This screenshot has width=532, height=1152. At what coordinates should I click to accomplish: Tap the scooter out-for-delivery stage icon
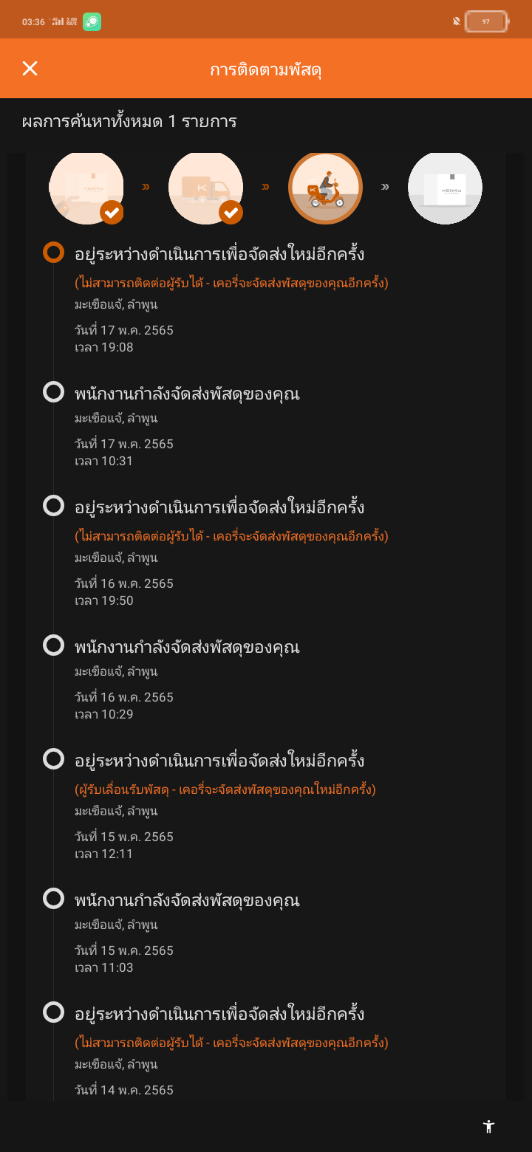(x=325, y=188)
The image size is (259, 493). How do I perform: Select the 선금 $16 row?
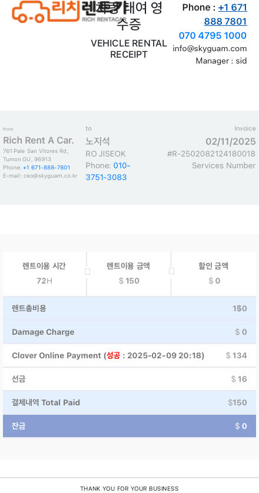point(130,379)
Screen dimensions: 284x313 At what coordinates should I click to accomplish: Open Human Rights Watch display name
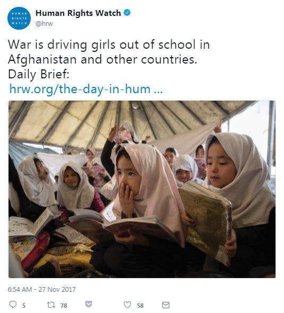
########################################
| Given task |
Rewrite all of the records above, switching "coordinates" to "position" and keeping everything else the same. Leave the pictures out.

| Completed task |
This screenshot has width=532, height=1152. At what position should I click to accomplish: Tap the scooter out-for-delivery stage icon
(x=325, y=188)
The image size is (259, 493). How do I perform: Select the 선금 $16 row?
point(130,379)
Screen dimensions: 284x313 At what position should I click to accomplish: Open Human Rights Watch display name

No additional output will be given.